• **STATED PROBLEM**
Reproduce the items from the line with "Share via the Twitter sidebar icon" up to and including the line with "Action: (967, 124)", substituting "Command" for each occurrence of "Instruction" and leaving everything else unchanged.

[Dataset excerpt]
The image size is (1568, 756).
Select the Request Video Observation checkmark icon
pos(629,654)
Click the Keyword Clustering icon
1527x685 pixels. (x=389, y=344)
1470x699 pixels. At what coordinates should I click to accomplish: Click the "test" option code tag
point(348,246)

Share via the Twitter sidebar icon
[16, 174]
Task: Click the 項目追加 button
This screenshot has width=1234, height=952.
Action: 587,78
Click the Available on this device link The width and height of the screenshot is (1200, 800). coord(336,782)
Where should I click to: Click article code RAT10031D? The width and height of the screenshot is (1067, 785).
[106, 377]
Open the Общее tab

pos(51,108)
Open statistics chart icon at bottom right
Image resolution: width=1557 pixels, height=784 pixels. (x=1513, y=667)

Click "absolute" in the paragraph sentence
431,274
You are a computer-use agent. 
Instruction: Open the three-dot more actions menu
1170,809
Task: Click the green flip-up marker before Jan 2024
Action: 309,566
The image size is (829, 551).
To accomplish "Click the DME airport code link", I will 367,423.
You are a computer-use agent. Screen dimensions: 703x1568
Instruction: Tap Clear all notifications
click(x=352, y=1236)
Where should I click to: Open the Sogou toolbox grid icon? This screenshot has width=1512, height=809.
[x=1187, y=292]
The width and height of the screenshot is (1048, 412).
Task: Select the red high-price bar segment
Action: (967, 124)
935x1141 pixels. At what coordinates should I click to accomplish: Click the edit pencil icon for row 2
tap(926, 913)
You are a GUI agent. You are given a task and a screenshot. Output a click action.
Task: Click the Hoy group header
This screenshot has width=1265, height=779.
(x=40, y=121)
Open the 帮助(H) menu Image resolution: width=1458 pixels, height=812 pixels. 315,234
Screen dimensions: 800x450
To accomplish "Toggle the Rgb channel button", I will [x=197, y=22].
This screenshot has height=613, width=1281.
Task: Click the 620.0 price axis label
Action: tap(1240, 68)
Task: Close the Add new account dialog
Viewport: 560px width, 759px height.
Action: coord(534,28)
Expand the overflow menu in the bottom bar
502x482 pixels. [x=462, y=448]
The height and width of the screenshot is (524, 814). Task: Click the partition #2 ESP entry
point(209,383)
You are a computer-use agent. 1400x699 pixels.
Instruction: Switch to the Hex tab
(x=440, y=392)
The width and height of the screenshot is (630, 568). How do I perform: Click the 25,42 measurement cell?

• **ANSWER FOR THE TASK**
Share via the Twitter sidebar icon
[16, 174]
Task: Click the 項目追加 button
This screenshot has width=1234, height=952.
Action: 587,78
Click the Available on this device link The width and height of the screenshot is (1200, 800). coord(336,782)
Where should I click to: Click article code RAT10031D? The width and height of the screenshot is (1067, 785).
[106, 377]
Open the Общее tab

pos(51,108)
Open statistics chart icon at bottom right
Image resolution: width=1557 pixels, height=784 pixels. (x=1513, y=667)

Click "absolute" in the paragraph sentence
431,274
You are a computer-use agent. 
Command: Open the three-dot more actions menu
1170,809
Task: Click the green flip-up marker before Jan 2024
Action: 309,566
The image size is (829, 551).
To accomplish "Click the DME airport code link", I will 367,423.
You are a computer-use agent. Screen dimensions: 703x1568
Command: Tap Clear all notifications
click(x=352, y=1236)
Where should I click to: Open the Sogou toolbox grid icon? This screenshot has width=1512, height=809.
[x=1187, y=292]
The width and height of the screenshot is (1048, 412).
Task: Select the red high-price bar segment
Action: (967, 124)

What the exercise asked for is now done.